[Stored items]
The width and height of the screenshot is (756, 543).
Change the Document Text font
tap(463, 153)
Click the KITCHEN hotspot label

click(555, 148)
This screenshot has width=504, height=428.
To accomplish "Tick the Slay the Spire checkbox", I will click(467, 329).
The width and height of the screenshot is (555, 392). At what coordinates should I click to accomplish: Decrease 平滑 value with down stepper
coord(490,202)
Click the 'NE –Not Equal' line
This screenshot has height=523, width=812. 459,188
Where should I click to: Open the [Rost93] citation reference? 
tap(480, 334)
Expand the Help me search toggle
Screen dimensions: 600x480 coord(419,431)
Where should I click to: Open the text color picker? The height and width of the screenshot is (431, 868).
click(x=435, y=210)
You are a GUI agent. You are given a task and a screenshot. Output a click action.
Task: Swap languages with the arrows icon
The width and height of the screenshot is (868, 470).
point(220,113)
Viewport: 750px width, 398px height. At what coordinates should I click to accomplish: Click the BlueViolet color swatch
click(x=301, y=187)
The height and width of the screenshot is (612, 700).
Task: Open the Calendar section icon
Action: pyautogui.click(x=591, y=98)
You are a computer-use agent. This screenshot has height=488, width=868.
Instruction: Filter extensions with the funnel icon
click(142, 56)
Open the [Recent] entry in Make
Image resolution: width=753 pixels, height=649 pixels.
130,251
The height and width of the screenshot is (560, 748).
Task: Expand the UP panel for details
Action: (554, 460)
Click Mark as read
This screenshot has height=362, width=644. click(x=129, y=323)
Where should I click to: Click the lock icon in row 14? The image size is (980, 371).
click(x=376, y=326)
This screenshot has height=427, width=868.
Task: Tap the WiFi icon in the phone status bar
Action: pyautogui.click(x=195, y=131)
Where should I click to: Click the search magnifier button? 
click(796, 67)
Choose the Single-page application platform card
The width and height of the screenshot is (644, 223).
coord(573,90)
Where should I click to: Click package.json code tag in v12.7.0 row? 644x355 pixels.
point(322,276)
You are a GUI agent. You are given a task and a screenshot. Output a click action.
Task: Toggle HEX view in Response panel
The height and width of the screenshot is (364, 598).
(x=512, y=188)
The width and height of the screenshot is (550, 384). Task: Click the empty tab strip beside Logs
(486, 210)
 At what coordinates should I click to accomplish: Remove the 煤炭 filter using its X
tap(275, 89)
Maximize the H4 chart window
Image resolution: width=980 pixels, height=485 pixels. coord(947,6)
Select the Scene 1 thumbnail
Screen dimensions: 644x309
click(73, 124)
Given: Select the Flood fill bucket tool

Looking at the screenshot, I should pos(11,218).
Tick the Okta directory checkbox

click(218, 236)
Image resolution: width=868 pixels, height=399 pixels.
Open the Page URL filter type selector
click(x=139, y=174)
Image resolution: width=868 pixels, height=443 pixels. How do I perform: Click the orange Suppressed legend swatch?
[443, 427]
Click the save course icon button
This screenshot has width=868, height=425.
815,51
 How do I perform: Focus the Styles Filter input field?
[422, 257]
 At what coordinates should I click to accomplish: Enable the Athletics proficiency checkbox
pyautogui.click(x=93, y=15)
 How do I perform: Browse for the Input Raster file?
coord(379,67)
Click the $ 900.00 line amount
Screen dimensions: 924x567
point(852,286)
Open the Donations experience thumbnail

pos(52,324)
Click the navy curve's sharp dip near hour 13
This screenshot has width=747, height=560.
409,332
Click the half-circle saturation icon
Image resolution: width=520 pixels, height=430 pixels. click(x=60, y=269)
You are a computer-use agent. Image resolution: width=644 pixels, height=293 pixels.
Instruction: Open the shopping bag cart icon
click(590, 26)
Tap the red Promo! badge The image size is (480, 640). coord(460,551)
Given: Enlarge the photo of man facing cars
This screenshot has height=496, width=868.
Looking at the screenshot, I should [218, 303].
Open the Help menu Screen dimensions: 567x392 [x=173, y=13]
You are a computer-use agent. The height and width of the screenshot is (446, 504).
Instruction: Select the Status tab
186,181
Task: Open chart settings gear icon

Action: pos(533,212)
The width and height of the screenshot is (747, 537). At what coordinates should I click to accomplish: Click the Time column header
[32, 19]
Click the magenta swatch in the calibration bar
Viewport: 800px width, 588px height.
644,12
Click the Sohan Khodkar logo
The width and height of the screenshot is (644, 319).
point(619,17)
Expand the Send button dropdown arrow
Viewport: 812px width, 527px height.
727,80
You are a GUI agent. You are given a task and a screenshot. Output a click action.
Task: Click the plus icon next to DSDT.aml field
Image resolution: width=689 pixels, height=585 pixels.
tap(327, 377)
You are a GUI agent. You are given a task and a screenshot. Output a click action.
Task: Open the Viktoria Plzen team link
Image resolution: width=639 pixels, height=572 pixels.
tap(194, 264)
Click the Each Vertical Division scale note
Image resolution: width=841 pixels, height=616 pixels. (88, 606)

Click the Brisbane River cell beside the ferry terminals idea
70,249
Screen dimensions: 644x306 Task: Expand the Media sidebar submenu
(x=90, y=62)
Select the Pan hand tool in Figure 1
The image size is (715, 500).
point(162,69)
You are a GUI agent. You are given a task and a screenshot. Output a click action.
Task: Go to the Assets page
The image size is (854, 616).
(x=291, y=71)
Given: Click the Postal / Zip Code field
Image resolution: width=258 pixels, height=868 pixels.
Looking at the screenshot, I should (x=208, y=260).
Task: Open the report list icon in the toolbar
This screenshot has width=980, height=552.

TASK GOAL - Scan the records above for the lines holding "Screen dimensions: 644x306" and "Given: Click the Postal / Zip Code field". Transcribe those two and every line between them word for word, and no others.

REPLY -
Screen dimensions: 644x306 Task: Expand the Media sidebar submenu
(x=90, y=62)
Select the Pan hand tool in Figure 1
The image size is (715, 500).
point(162,69)
You are a GUI agent. You are given a task and a screenshot. Output a click action.
Task: Go to the Assets page
The image size is (854, 616).
(x=291, y=71)
Given: Click the Postal / Zip Code field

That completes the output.